Paul Atkins, président de la Securities and Exchange Commission (SEC) des États-Unis, a déclaré qu'il « reste à voir » quelles mesures le gouvernement américain pourrait prendre concernant les prétendues réserves de Bitcoin du Venezuela, soulignant que toute décision ne relève pas de sa compétence.
Dans une interview avec Stuart Varney sur Fox Business lundi, Atkins a répondu aux informations selon lesquelles le Venezuela détenait jusqu'à 60 milliards de dollars en Bitcoin (BTC), mais a noté que plusieurs analystes n'avaient pas réussi à vérifier ces affirmations. Le président de la SEC a réitéré qu'il « reste à voir » quelles mesures les États-Unis pourraient prendre, le cas échéant, s'ils ont la possibilité de saisir les prétendus 600 000 BTC.
« Je laisse les autres au sein de l'administration s'en occuper – je ne suis pas impliqué dans cela », Atkins a déclaré, répondant à une question de savoir si les États-Unis « prends ces Bitcoins ».
La nouvelle des réserves présumées de Bitcoin au Venezuela est apparue après que les forces américaines, sur ordre du président Donald Trump, ont capturé la semaine dernière le président de l'époque, Nicolás Maduro, et l'ont transféré aux États-Unis pour y faire face à des accusations criminelles à New York.
Au moment de la publication, les analystes de la blockchain et les plateformes de renseignement n’avaient pas confirmé les prétendus 60 milliards de dollars de crypto-monnaies, bien que le régime de Maduro ait déjà été impliqué dans des initiatives liées à la cryptographie.

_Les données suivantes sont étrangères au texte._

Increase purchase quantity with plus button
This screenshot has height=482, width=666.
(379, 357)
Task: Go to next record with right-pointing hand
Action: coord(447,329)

Par exemple, en 2018, le pays a lancé une monnaie numérique adossée au pétrole.
Le Sénat tiendra jeudi une réunion sur la structure du marché
Les déclarations d'Atkins sont intervenues quelques jours seulement avant que le comité bancaire du Sénat américain ne se prononce sur la loi sur la clarté du marché des actifs numériques, connue sous le nom de CLARITY.
Le projet de loi a été approuvé par la Chambre des représentants en juillet et est examiné au Sénat depuis plusieurs mois, un processus probablement ralenti par la fermeture du gouvernement qui a duré 43 jours entre octobre et novembre.
Les banques et certaines sociétés de cryptographie ont également exprimé leurs inquiétudes quant aux dispositions relatives aux retours de stablecoins contenues dans le projet de mesure, tandis que de nombreux représentants démocrates réclament des normes éthiques plus strictes et de plus grandes clarifications sur la finance décentralisée (DeFi).
Le projet de loi pourrait subir de nouveaux retards en raison de la campagne pour les élections de mi-mandat de 2026 et d’une nouvelle fermeture potentielle du gouvernement fin janvier. Cependant, les premières versions de la législation indiquent que les législateurs cherchent à donner à la Commodity Futures Trading Commission davantage de pouvoirs réglementaires sur les actifs numériques.